Kektura: Köszeg to Lake Balaton

Sopron
I started my hike on October 3rd, directly after a presentation I had given in Germany. Thanks to Deutsche Bahn I arrived much later than expected in Sopron where I had planned to spend my first night in Hungary. As I had breakfast in a little park in town I was approached by a talkative old man who praised Germany in German: "Germany is the best country in the world. Angela Merkel is a great women." and so on. Apparantly he had once lived in Germany. And soon it became apparent why he was so talkative: He wanted some money. I tried to offer him some grapes I was just eating, but no luck. "The town is full of grapes but I need money to buy beer...." I gave him two Eur and he happily left. By the way: This was the only time in Hungary I was begged for money.

Balaton Bumm on the right
I was excited to do my first resupply in Hungary at a Lidl  and immediately discovered some interesting Hungarian specialties: The Hungarian type of Top Ramen Noodle soup with Gulasch flavour and a candy bar called Balaton Bumm! The noodle soup was ok but Balaton Bumm became one of my favourites - what a name! Then the hiking started at Köszeg at the Austrian border with some more positive surprises: The trail was incredibly well marked and there was forest everywhere. Free camping was dead easy!


Maria Ut portal
Unfortunately, the weather did not quite cooperate in this first week - it rained a lot and out came my favourite blue garbage bag as a rain skirt. This photo shows me under the "portal" of Maria Ut or Maria Trail, a pilgrimage trail that traverses the whole of Hungary on its way from Romania to Mariazell in Austria, a major pilgrimage town. Maria Ut more or less parallels the Kektura for long stretches and I used it various times for short cuts or detours to resupply. Other than most pilgrimage trails I know it is real hiking trail that stays in the woods most of the time.
In Sümeg I escaped the cold weather and ventured into my first Hungarian restaurant. Although it was a rather upscale place the prices were very reasonable for German standards and I was delighted to discover that a glass of wine costs less than 1 EUR! Not to mention the delicous deserts of which I ate two generous portions. That combined with two glasses of wine made hiking relatively easy for a while...
The landscape in this section is rather uneventful: Lots of forest and mostly flat - a rather pleasant than exciting hike.
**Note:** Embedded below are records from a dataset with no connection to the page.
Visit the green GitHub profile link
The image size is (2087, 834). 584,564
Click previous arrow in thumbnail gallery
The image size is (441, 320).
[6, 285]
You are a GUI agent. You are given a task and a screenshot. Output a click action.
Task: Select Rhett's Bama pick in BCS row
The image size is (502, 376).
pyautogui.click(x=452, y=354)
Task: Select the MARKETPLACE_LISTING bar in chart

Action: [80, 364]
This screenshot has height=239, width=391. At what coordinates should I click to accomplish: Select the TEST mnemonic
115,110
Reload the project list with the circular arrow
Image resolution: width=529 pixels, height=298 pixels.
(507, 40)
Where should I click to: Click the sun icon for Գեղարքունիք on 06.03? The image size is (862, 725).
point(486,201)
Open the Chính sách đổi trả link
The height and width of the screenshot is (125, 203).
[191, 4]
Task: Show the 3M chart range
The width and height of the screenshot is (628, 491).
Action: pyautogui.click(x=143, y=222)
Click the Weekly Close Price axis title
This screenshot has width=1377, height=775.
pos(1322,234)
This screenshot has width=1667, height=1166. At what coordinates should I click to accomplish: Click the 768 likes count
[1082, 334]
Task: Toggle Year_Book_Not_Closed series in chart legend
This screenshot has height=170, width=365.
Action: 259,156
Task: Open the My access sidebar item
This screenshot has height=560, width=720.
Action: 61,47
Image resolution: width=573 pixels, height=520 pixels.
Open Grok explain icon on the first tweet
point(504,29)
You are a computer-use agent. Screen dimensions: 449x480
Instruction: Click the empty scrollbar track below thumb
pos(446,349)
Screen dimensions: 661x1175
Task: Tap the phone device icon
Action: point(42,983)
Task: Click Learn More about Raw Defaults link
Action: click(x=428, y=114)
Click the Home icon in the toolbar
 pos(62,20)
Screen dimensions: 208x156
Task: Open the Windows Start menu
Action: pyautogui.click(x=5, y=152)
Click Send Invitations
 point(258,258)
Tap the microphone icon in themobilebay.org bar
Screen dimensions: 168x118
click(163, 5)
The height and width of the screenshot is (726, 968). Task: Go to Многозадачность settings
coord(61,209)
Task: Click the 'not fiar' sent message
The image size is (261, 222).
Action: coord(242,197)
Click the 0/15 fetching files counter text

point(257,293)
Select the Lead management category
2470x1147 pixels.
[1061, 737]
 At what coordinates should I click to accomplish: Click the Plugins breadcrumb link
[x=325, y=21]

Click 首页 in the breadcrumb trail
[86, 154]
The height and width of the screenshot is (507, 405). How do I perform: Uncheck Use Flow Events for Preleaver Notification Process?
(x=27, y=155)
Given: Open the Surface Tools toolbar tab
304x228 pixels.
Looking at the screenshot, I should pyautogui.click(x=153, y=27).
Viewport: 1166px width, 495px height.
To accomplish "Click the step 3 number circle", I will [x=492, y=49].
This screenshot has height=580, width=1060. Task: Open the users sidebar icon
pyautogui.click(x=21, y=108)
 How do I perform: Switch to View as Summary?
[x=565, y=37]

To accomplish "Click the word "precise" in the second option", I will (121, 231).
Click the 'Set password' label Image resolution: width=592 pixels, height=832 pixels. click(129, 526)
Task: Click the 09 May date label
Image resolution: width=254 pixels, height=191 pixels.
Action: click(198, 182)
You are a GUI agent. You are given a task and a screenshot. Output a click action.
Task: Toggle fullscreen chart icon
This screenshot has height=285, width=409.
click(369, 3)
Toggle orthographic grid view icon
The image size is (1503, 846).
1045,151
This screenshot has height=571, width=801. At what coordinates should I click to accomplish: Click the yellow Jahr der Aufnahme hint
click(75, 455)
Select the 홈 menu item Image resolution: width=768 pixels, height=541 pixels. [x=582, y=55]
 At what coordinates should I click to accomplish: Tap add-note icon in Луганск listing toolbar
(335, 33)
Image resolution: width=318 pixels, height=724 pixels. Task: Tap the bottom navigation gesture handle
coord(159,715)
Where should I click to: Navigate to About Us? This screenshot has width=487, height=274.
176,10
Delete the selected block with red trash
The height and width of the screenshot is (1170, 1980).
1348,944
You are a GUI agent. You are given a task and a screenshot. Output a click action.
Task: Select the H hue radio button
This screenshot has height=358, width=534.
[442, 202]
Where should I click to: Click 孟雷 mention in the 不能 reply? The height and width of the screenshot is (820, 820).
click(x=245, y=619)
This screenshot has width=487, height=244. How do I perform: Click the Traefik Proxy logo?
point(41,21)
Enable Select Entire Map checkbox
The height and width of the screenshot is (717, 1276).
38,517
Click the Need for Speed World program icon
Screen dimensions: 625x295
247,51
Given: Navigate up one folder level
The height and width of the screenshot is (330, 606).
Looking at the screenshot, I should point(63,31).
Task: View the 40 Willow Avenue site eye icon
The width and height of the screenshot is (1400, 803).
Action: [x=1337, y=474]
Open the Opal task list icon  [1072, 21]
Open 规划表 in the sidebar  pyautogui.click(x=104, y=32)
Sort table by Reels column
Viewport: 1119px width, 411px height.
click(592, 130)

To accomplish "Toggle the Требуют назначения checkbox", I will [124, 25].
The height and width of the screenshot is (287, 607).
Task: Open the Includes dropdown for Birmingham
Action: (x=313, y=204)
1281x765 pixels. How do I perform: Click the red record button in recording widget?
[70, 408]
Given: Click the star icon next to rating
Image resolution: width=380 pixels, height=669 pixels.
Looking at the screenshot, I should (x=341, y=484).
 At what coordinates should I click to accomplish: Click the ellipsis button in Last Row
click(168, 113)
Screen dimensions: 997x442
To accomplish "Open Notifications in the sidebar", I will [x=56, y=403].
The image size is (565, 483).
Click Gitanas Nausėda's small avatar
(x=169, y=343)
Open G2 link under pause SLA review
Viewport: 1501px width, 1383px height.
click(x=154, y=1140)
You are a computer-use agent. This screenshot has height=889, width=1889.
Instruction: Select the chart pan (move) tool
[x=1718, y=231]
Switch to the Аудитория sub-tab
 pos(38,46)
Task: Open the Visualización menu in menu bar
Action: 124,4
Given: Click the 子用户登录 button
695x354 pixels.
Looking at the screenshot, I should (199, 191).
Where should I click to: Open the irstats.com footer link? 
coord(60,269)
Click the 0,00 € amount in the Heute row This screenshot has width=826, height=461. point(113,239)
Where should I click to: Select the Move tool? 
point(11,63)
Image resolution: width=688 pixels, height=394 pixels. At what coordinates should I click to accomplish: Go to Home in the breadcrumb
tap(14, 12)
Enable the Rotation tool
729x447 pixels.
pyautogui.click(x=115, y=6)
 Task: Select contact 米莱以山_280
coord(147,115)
"To" means lake and "Fürdö" is a bath
But a real highlight was soon to come: Heviz, a spa town which boasts the world's largest natural and active thermal lake. Even in the coldest winter the water temperature here never drops below 24 degrees C and on this balmy day in October I was swimming in 32 degree C water! The lake and the entire spa complex is plain huge. It attracts a mainly older clientele and despite having been renovated it still exudes some sort of Soviet-style elegance. The water has a strong sulphuric smell and it takes a while to get used to the slimey algae that cover everthing but it still was a very pleasant experience.